Donc à ce moment-là, il remet son esprit entre les mains de ce qu'on appelle ici l'étoile, l'esprit, le monde des essences, la monade, si vous voulez, et on a un autre phénomène qui est la destruction du corps causal, c'est-à-dire en réalité de la demeure du soi. Tout ça c'est un peu technique, mais simplement pour vous situer. Donc le soin est évidemment en contact quasiment télépathique avec d'autres soins.
Donc ça c'est les argonautes, qu'on a vues lors du troisième travail, lorsqu'Hercule, qui a découvert sa mission spirituelle, rentre en contact avec d'autres personnes qui sont sur le même chemin que lui. Donc tout ça, ça va se passer première part dans le Péloponnèse, et après on va être hors du Péloponnèse dans d'autres endroits. Donc le premier travail hors du Péloponnèse, hors de cette relation entre l'âme et la personnalité, on considère qu'elle est maintenant établie et suffisamment continue, Hercule va rencontrer les forces du monde du mystère, qui vont être matérialisés par le taureau, par les juments, et par les amazones.
Et je vais quand même vous retrouver celui qui m'échappe, qui est les vaches de Gérion, qui est également un troupeau. Et après on aura deux travaux en plus, qui est l'exploration de la cime et l'exploration des abysses. Donc le taureau de Crète, travail qu'on va associer au signe de la Vierge, et non pas au signe du taureau. Pour des raisons que je ne peux pas vous expliquer maintenant, parce que ça demande d'avoir la cohérence de l'ensemble des systèmes, j'essaierai de vous en dire un mot quand on aura vu les douze travaux.
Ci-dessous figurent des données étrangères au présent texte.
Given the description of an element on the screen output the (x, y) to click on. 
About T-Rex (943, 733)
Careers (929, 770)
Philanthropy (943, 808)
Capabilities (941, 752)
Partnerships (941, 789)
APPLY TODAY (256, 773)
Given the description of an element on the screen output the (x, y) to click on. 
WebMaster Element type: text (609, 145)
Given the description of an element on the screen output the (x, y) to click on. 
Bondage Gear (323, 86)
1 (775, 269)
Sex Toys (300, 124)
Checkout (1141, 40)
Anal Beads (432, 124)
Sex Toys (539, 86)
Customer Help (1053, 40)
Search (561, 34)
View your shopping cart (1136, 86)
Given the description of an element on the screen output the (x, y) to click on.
Eurysthée demande à Hercule d'aller capturer le taureau sauvage, qui ravage la Crète, et de le lui ramener. On a peu d'informations sur ce travail, en fait. Tout ce qu'on sait, c'est que Hercule a traversé l'océan, on ne sait pas comment, pour aller jusqu'en Crète. Que là, il a capturé le taureau sauvage, et qu'il l'a chevauché pour le ramener jusqu'au continent, jusqu'à Mycènes.
Vous imaginez, Hercule chevauchant un taureau sur les flots pour le ramener à Mycènes.